Ma la Lega ha fallito soprattutto sul versante della comunicazione, non riuscendo mai a contrastare efficacemente l’illazione corrosiva del “candidato fantasma” che, da subito, ha deprezzato – ben oltre i reali demeriti – l’immagine pubblica di Lucia Borgonzoni.

Salvini, da lider maximo, ha provato a metterci una pezza, conducendo – in prima persona – la campagna elettorale ma, così facendo, ha finito per polarizzare l’attenzione su se stesso, mobilitando soprattutto gli avversari e, probabilmente, spingendo alle urne anche chi non ci sarebbe mai andato. Così si spiega il rimbalzo dell’affluenza, cresciuta del 30% rispetto a cinque anni fa (66,49 contro 37,71!)
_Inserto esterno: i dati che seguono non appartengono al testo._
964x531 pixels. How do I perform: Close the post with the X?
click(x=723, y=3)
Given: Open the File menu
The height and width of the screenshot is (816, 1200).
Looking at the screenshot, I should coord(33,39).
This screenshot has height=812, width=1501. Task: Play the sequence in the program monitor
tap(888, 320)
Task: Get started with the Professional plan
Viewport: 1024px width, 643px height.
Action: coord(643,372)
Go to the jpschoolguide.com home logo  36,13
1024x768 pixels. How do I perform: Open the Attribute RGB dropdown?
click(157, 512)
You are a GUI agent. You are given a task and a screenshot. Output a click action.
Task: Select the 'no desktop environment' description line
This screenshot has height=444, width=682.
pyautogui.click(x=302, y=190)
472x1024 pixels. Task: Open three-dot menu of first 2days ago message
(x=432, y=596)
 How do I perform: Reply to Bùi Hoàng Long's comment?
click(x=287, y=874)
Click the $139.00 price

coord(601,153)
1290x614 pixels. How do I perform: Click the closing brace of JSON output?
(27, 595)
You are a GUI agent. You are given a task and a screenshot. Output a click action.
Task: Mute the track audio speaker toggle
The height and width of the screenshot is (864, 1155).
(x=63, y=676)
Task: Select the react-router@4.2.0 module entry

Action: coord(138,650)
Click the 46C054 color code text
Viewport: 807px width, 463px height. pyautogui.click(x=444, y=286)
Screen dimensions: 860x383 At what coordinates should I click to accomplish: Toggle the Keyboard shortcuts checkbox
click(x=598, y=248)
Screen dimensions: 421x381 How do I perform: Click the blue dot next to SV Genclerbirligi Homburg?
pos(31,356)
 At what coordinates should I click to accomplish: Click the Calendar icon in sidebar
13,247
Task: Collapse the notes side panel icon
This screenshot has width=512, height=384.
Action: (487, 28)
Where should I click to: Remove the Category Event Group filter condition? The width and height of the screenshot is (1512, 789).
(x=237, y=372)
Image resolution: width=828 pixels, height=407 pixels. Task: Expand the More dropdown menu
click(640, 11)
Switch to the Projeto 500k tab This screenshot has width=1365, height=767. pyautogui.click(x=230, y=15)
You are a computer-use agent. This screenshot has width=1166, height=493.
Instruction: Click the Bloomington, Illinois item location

Ma nella vittoria del Pd, come ha sottolineato Zingaretti, ha pesato anche il contributo delle Sardine. La piazza che si risveglia, i giovani che riscoprono la passione politica, la base del partito che, dopo gli anni dello scollamento, torna in magica sintonia con i suoi vertici. Da Destra, il fenomeno – dipinto come un raduno di fancazzisti – è stato clamorosamente sottovalutato. Ignorando che, in realtà, quello delle “figure credibili” è un problema che riguarda soprattutto la Lega emiliano-romagnola che, alle Politiche, grazie ai riverberi nazionali, stravince a mani basse, ma a livello locale fatica terribilmente ad esprimere uomini e donne all’altezza.

Lo sa bene anche Jacopo Morrone che, malgrado la conquista di Forlì, per non essere messo lui stesso in discussione, sarà chiamato ad un radicale rimpasto degli organici locali. Perché la “dedizione alla causa” merita riconoscenza, ma i limiti di affidabilità di certi dirigenti sembrano ormai una zavorra troppo pesante anche per le spalle larghe del Carroccio.

Ma da queste Regionali esce con le ossa rotte soprattutto il Movimento 5 Stelle. Il cesenaticense Simone Benini, candidato-martire dei pentastellati, supera a fatica il 3%. Lui ha ben poco da rimproverarsi perché, stavolta, avrebbe fallito anche Harry Potter. La verità è che, al di là della favoletta del “voto utile”, peggio di così per una forza di governo non poteva andare.

E veniamo al dato in controtendenza di Cesenatico che si conferma territorio ormai a vocazione leghista. Qui la Borgonzoni ha preso il 50,19% dei voti, distanziando di quasi 8 punti Bonaccini. Mille voti tondi di differenza che, considerando la disparità di peso tra i candidati, dimostrano che, in questo Comune, il Pd continua ad essere in difficoltà.

Fra due anni e mezzo gli scenari potrebbero essere radicalmente cambiati ma, in vista delle prossime elezioni amministrative – ammesso che gareggi per il mandato bis – le avvisaglie per il sindaco Matteo Gozzoli non sembrano promettenti. Partendo da questi dati, per la conferma ci vorrà un capolavoro. A meno che la Lega non disperda il suo sontuoso bacino di voti regalandoci un altro autogol elettorale.